Под потолками всюду громоздились связки из засушенного бамбука, издающего успокаивающие пустоватые гулы, если случайно врезаться в те головой — что не один и не два раза умудрился проделать Рейнхарт, слишком занятый любованием своим мальчишкой, столь невозможно покорно идущим рядом с ним.
Где-то мелькали обитые кожей кресла с высокими спинками и завалами вязаных круглых подушек. Где-то притаились пуфики для ног, обитые ковриками из верблюжьей да овечьей шерсти, а где-то за крохотными столиками ниже колена повыскакивали рябушками-подосиновиками еще более крохотные стульчики, наверняка — как Юа научился со временем понимать — приготовленные на случай такого редкого, но такого желанного ночного посещения эльфийского рода, ведущего за спинами у простых людей потаенную сумеречную жизнь. Все эльфы, тролли, хаффлинги, Зеленые Колпаки и Подменыши сговаривались посредством тайной клинописи то с рыбаками, то с хозяевами ресторанов, то со слепыми музыкантами, награжденными за верность, отзывчивость да хорошую игру краснобоким яблочком не слишком прекрасной правды.
Отыскалась здесь на одной из стен и гигантская карта мира, покрытая состаривающим лаком да аккуратно наложенными сверху чернильными рисунками, копирующими дух древних магеллановских открытий, где шестилапые кикиморы заглатывали целые кофейные суда, а спруты да кракены, вываливаясь на берег, наводили на околоводные деревеньки смертоубийственные разрушительные волны, оставляющие после себя россыпь русальих золотых монет.

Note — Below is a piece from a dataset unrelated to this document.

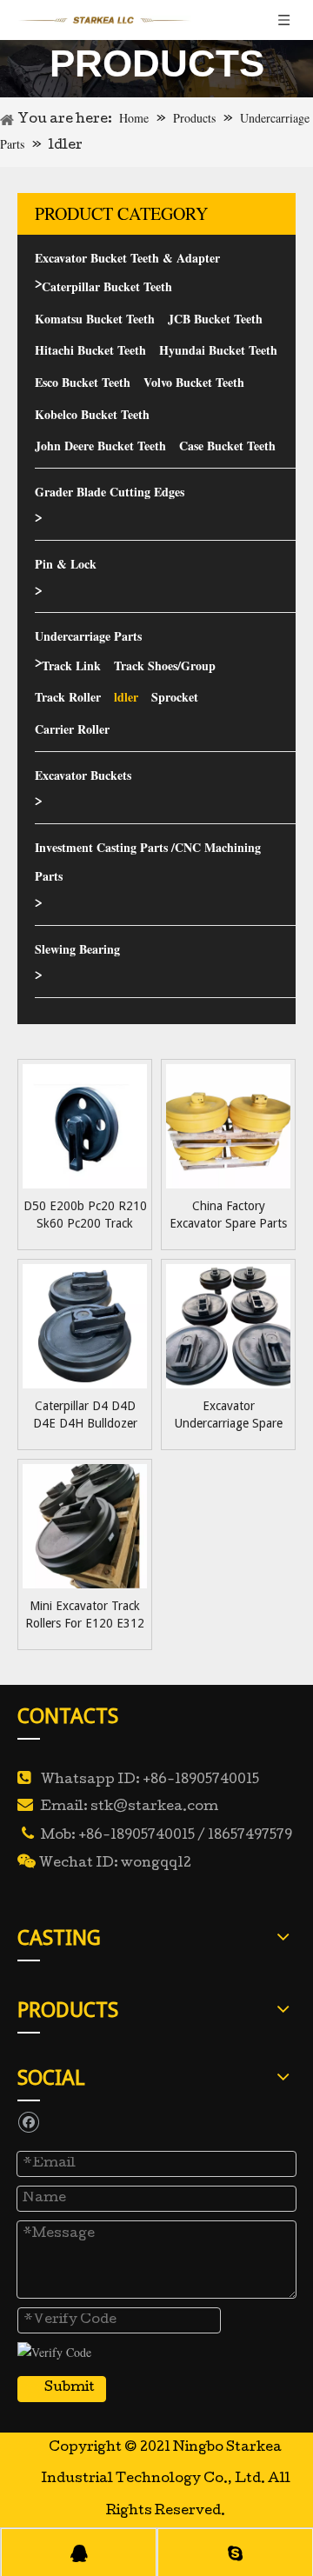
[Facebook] (28, 2121)
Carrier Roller (72, 729)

Дерево да камень перемежались с цветными фотографиями, привезенными обедающими туристами из своих родных стран и оставленными здесь в качестве своеобразной расплачивающейся дани, если вдруг не хватало нескольких мелких купюр на пленившее душу блюдо; в окнах преломлялись под солнечными лучами витражные стекла, позаимствованные из окрестных церквей, а вместо штор покачивались вдоль створок луговые овечьи одеяла, бережно расчесанные конскими щетками то на пробор, а то на кучковатый сбившийся войлок.
Микель в конце концов выбрал им пристань в том зале, что располагался в районе примеченной Уэльсом снаружи крепостной стены: возле самой настоящей белой печи, сложенной из меловых блоков, где дремали уголья да сгруженные чопорными срубчиками поленья, а стенки украшали черно-белые фотокарточки, подпорченные влагой, и подвесные полосатые подушки да резные фляжки. Рядом, всего в каком-то метре от открытого спящего очага, расположился удивительно притягательный длинный деревянный столик, выкрашенный в черную поблескивающую краску.